Impact investors deliberately target a range of financial returns, from a concessionary return of capital to competitive market rates. As Figure 1.4 shows, across the spectrum of impact investments, there are varying levels of financial return, reflecting the range of risk and return requirements of different investors.6

The GIIN’s 2018 survey revealed that nearly two-thirds of survey respondents principally target risk-adjusted, market-rate returns (Figure 1.5). The remaining Below-Market Investors seek returns closer to market rates (20%) or closer to capital preservation (16%).

Impact-first, finance first, or blended value?

The following terms are sometimes used to describe approaches to impact investment with respect to financial and social/environmental return.

Finance-first Impact Investments seek to maximise financial return while aiming to make a real and measurable impact. This means that investors set minimum impact objectives that must be considered when selecting investments. However, the expectation is that these investments will generally achieve financial returns that are competitive with traditional investments.

Impact-first Impact Investments seek to maximise social and/or environmental impact while still making some financial return, but it may be below risk-adjusted market rates of return. Impact first investors are primarily driven by their desire to create impact and are therefore willing to accept a below market financial return and/ or take higher risks to achieve these objectives. Philanthropic trusts and foundations are more likely to use this type of investment as an adjunct to their granting strategy, rather than institutional investors.

While impact-first and finance-first distinctions may be helpful in characterising opportunities and investment styles for some, there is a growing trend towards investors managing for total performance.7

Blended Value Investments seek to create sustainable, long-term solutions to global challenges through strategies that prioritise neither economic return nor social return, but rather a blend of both.

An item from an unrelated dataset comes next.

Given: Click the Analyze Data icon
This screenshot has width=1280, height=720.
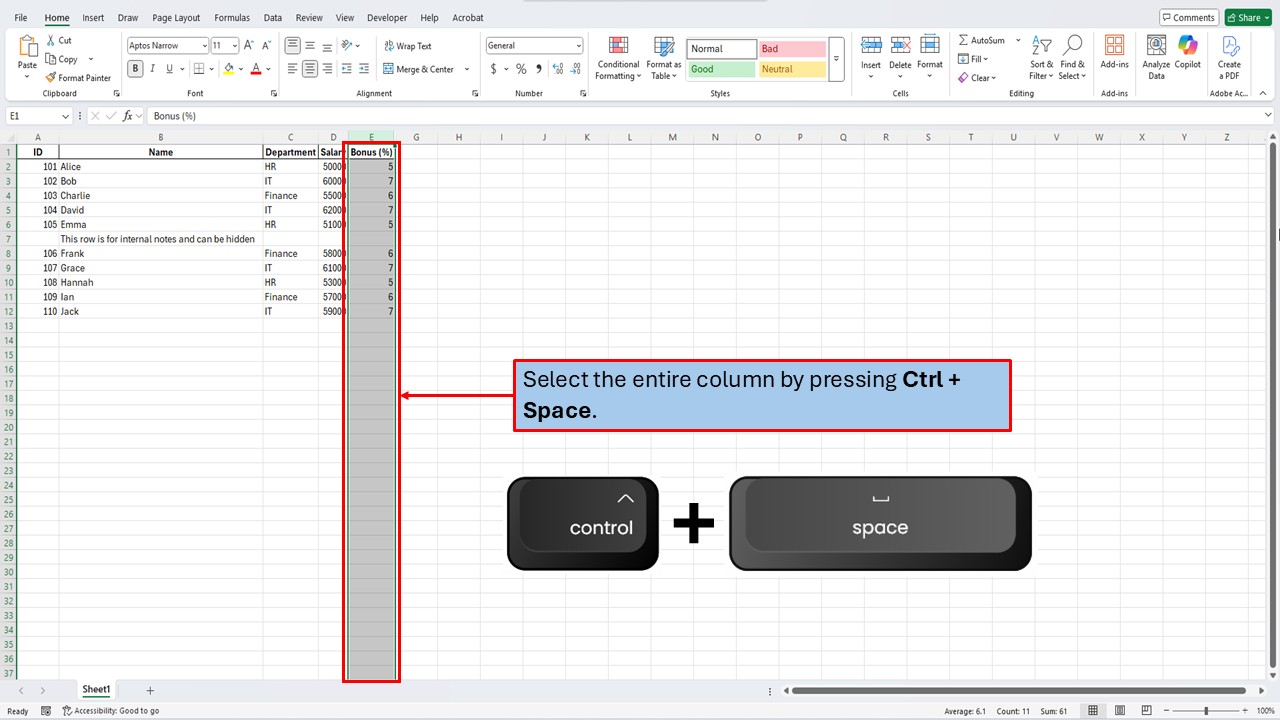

They are located in a space between philanthropy, where no financial return is expected, and pure financial investments, which does not focus on social or environmental outcomes.

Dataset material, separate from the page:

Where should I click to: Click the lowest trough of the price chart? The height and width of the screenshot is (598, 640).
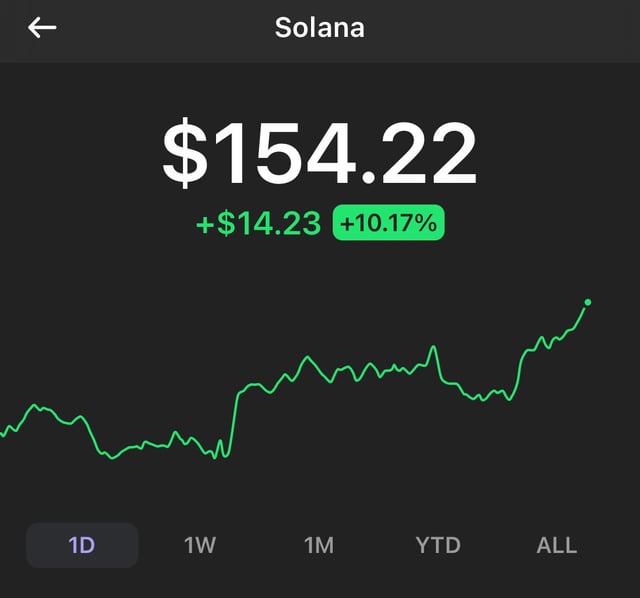coord(113,458)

From a Donkey Wheel perspective, we genuinely believe that blended value is possible, generating both market rate type of returns and a significant social return. The underlying reason behind this is that if we can’t realise blended value, then we cannot unlock the full potential of the capital markets and its ability to do good in the world.

Paul Steele, Donkey Wheel Foundation

Paul Steele

While some investors fear impact investments will lead to smaller returns, with a trade-off between financial return and social impact, history has shown this is generally not the case.

There’s a persistent myth that impact investing automatically necessitates a trade-off in financial performance… But it’s quite feasible for impact investors to make competitive returns.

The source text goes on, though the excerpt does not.